The 161-foot-tall (49-meter) GSLV-F08 rocket took off majestically with nearly 1.8 million pounds of thrust from the Sriharikota Range (SHAR) at 4.56 pm 29-Mar-2018.

Four liquid-fueled Vikas engines ignited in the final seconds of the countdown, and a core rocket motor consuming pre-packed solid propellant ignited to boost the GSLV Mk.2 into a clear late afternoon sky.

The rocket’s advanced guidance computer commanded the GSLV on a course east-southeast from the SHAR space base. The launcher’s core stage emptied its solid propellant casing and burned out less than two minutes after liftoff, and the four Vikas booster engines shut down around two-and-a-half minutes into the flight.

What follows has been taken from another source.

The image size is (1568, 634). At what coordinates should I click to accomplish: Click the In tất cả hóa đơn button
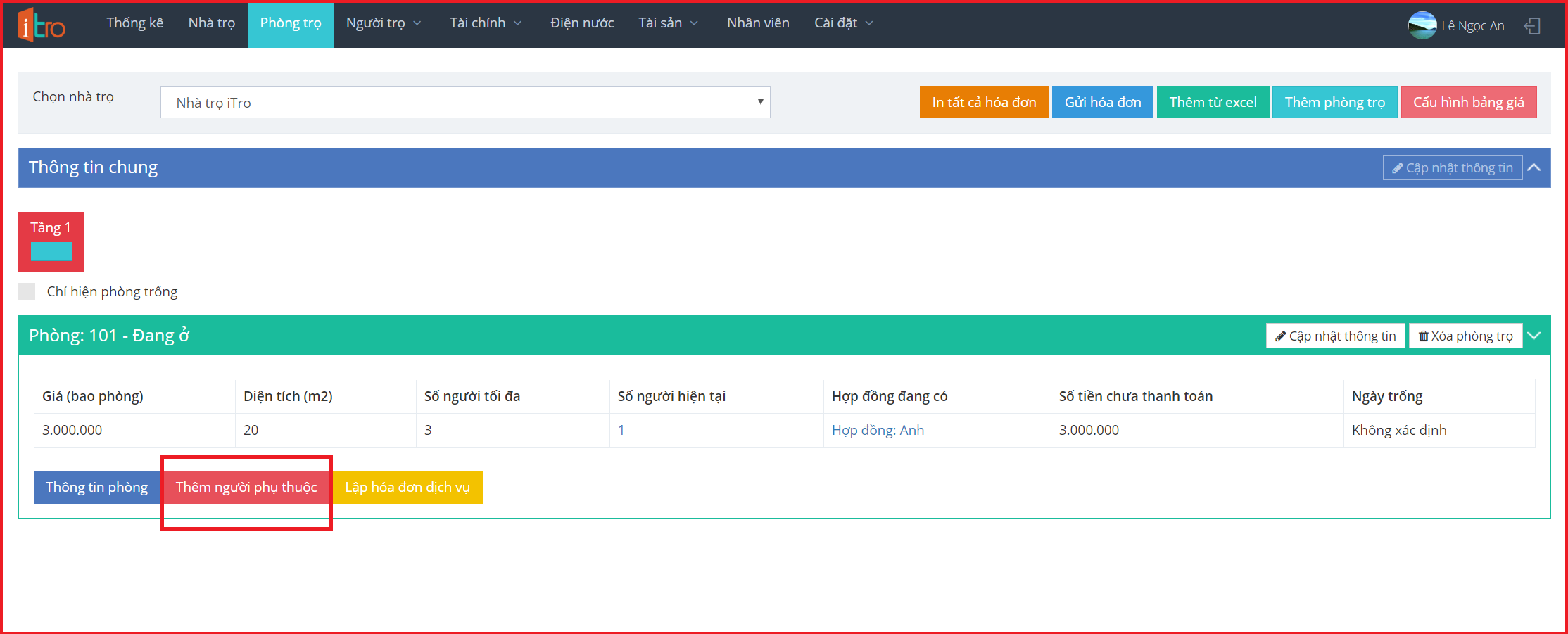pos(983,103)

A Vikas engine on the GSLV Mk.2’s second stage ramped up to full power, generating around 190,000 pounds of thrust during a 2-minute, 12-second firing. That’s a 6 percent increase in thrust over Vikas engines flown on earlier GSLV missions.

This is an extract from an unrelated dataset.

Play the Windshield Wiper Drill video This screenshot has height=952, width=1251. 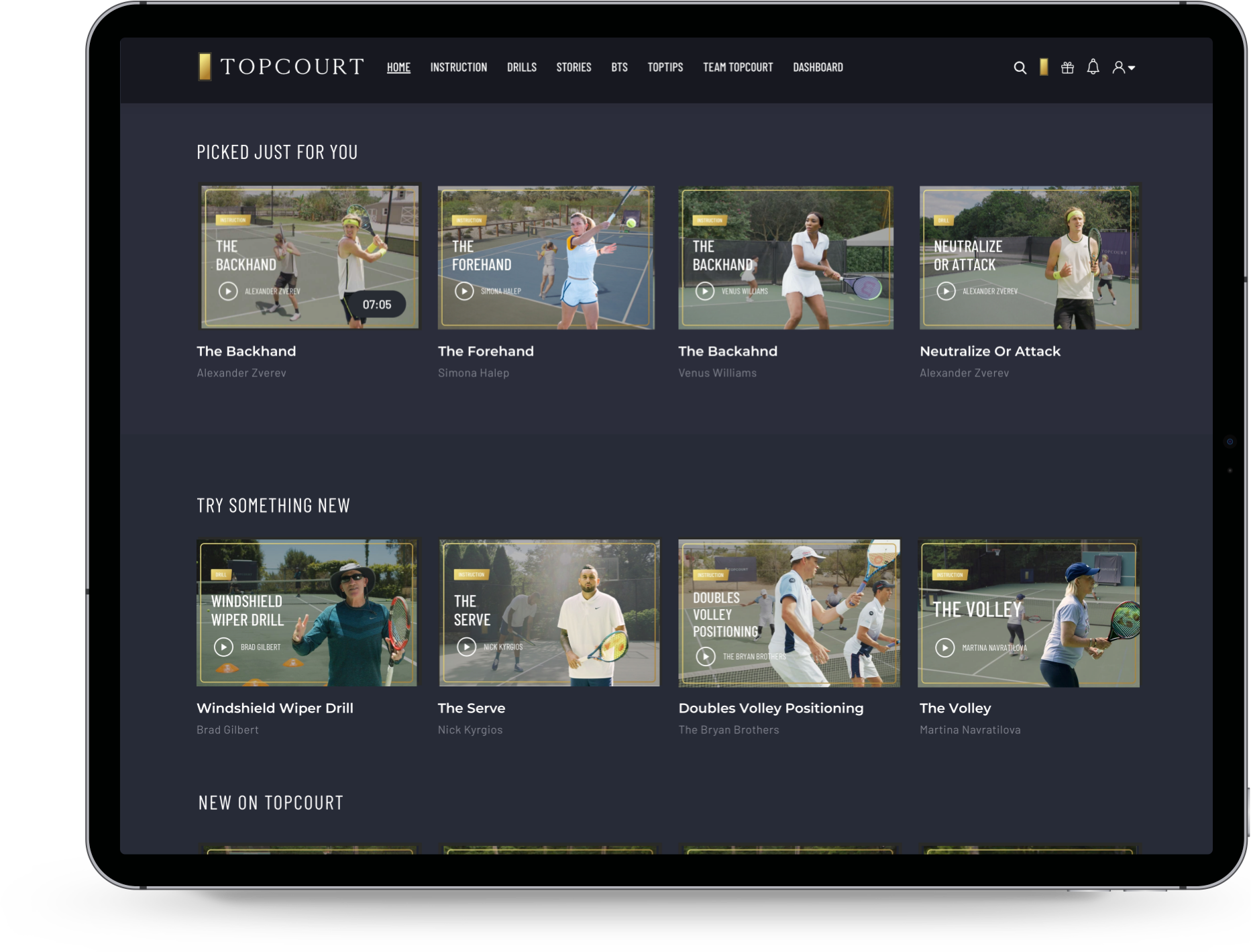(x=223, y=647)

Indian space tech engineers wanted to demonstrate the High Thrust Vikas Engine’s performance Thursday before introducing the upgrade to the four Vikas engines that power the GSLV Mk.2’s strap-on boosters on future missions which includes the crucial Chandrayaan-2 mission in October this year.

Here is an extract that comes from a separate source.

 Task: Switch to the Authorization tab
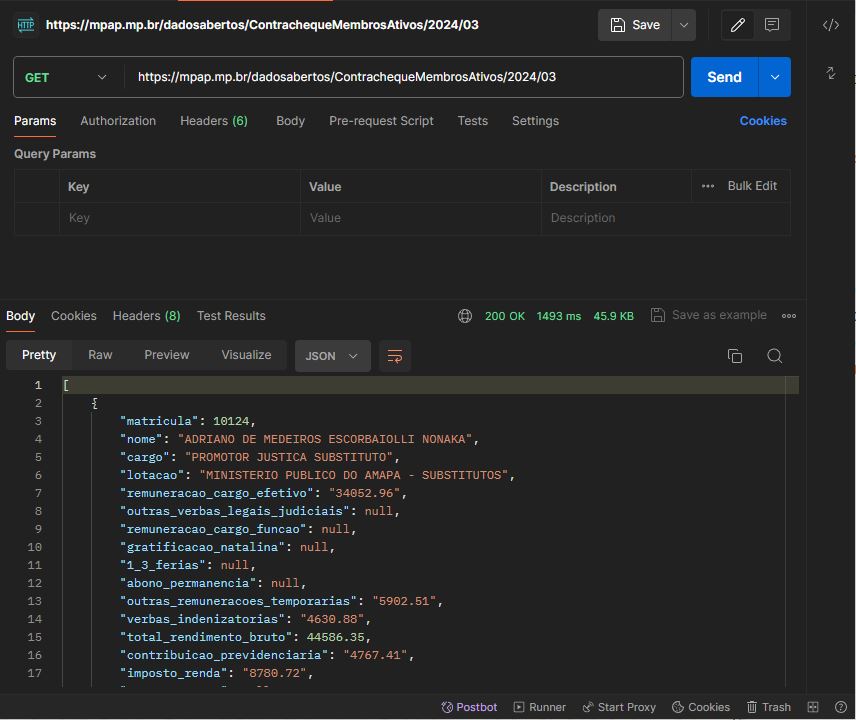click(118, 121)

The second stage also employed electromechanical actuators powered by lithium-ion batteries for the first time, replacing hydraulic systems used on past missions. The technology change will make the rocket more reliable, Indian officials said.
Ignition of the cryogenic engine (3rd Stage) occurred at approximately T+plus 4 minutes, 46 minutes, for a firing that lasted nearly 13 minutes.

In another first, the upper stage was programmed to fire a few seconds longer than on past missions to deplete the engine’s liquid oxygen supply, giving the GSAT-6A satellite an extra bit of energy toward its high-altitude orbit.

Live video from an on-board camera showed the GSAT-6A satellite separating from the GSLV Mk.2’s third stage around 18 minutes after liftoff. A round of applause inside the launch control center heralded the successful mission.

“Today, the fifth successive successful launch of GSLV with an indigenous cryogenic stage successfully placed the high-power S-band communications satellite GSAT-6A in the designated orbit precisely,” said K. Sivan, chairman of the Indian Space Research Organization.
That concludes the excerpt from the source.